● Exercise: Leave out every line before the one that contains "Check the product_name group by checkbox". Please restate that line and the rest of the data word for word, through the end.

Records excerpted from a collection:
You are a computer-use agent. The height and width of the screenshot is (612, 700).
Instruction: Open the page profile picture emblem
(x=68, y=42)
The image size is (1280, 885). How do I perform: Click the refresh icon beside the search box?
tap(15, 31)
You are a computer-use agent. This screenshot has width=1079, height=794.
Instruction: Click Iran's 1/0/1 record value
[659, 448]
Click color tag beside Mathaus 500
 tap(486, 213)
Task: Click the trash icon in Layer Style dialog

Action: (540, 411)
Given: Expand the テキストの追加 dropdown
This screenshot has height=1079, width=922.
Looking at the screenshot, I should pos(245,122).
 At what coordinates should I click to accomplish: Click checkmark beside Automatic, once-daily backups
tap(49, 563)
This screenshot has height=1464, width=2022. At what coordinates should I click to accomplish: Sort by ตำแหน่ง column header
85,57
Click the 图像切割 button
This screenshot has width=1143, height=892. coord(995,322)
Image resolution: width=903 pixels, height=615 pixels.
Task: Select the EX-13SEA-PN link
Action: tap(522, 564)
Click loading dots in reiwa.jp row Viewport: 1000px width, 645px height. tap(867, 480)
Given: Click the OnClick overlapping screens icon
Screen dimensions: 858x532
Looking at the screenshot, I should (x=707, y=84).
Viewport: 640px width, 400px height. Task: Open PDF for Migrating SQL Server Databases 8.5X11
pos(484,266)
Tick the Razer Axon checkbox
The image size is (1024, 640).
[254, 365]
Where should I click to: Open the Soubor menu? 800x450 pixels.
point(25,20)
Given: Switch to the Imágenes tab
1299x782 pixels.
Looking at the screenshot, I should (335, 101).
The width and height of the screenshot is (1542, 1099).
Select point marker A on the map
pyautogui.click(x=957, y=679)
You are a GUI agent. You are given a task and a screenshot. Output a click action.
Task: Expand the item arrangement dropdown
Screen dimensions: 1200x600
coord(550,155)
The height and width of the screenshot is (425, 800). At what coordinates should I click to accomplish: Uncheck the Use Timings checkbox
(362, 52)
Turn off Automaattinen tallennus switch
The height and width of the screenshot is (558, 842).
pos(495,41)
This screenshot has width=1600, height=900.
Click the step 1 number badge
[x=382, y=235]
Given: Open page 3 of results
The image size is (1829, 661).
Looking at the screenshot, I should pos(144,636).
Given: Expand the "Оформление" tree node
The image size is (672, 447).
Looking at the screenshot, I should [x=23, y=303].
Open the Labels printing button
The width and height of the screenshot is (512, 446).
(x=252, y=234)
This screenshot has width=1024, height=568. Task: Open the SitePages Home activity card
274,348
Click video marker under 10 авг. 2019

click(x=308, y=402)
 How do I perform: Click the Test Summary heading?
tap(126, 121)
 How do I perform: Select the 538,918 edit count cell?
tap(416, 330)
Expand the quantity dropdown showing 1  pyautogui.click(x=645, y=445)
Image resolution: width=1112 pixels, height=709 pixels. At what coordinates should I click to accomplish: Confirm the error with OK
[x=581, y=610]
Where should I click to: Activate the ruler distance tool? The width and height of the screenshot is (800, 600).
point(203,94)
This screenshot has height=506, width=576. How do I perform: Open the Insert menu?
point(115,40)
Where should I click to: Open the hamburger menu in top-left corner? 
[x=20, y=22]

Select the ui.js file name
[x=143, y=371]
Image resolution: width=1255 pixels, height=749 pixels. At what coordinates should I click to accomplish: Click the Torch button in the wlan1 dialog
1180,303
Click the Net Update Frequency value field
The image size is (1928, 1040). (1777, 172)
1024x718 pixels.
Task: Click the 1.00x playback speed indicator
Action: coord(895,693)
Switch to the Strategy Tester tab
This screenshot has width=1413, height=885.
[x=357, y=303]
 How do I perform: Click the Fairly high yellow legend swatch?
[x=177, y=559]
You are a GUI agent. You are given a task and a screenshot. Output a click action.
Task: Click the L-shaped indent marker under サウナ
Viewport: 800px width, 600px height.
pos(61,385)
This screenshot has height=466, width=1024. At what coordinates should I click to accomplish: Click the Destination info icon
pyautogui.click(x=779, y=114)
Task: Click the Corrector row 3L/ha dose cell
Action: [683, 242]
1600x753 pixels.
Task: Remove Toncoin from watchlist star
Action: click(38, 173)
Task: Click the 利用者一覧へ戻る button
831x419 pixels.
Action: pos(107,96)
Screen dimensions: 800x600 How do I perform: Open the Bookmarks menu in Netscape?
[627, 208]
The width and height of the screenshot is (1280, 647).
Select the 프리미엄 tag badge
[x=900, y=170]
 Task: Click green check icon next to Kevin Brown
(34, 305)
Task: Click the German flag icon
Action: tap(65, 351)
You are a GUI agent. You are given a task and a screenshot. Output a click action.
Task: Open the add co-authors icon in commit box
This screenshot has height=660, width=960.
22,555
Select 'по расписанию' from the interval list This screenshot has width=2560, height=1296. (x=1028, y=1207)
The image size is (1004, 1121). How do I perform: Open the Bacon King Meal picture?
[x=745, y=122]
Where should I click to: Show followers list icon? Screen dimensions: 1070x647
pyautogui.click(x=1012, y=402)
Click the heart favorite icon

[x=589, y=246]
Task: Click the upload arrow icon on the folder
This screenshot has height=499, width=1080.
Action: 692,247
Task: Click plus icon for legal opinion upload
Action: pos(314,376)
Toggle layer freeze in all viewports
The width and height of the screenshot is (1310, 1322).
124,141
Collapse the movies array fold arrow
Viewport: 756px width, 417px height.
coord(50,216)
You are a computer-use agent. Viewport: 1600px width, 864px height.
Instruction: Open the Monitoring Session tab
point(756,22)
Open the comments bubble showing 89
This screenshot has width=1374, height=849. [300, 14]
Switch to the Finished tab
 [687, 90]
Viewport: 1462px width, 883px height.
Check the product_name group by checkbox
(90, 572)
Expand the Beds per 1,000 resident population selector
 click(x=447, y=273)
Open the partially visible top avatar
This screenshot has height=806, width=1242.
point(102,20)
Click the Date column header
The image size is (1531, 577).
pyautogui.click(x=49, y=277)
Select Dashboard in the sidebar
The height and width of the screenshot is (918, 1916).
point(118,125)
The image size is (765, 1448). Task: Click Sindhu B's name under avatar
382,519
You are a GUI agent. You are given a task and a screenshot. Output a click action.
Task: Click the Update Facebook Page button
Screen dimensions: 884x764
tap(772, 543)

● Solved exercise:
Check the product_name group by checkbox
(90, 572)
Expand the Beds per 1,000 resident population selector
 click(x=447, y=273)
Open the partially visible top avatar
This screenshot has height=806, width=1242.
point(102,20)
Click the Date column header
The image size is (1531, 577).
pyautogui.click(x=49, y=277)
Select Dashboard in the sidebar
The height and width of the screenshot is (918, 1916).
point(118,125)
The image size is (765, 1448). Task: Click Sindhu B's name under avatar
382,519
You are a GUI agent. You are given a task and a screenshot. Output a click action.
Task: Click the Update Facebook Page button
Screen dimensions: 884x764
tap(772, 543)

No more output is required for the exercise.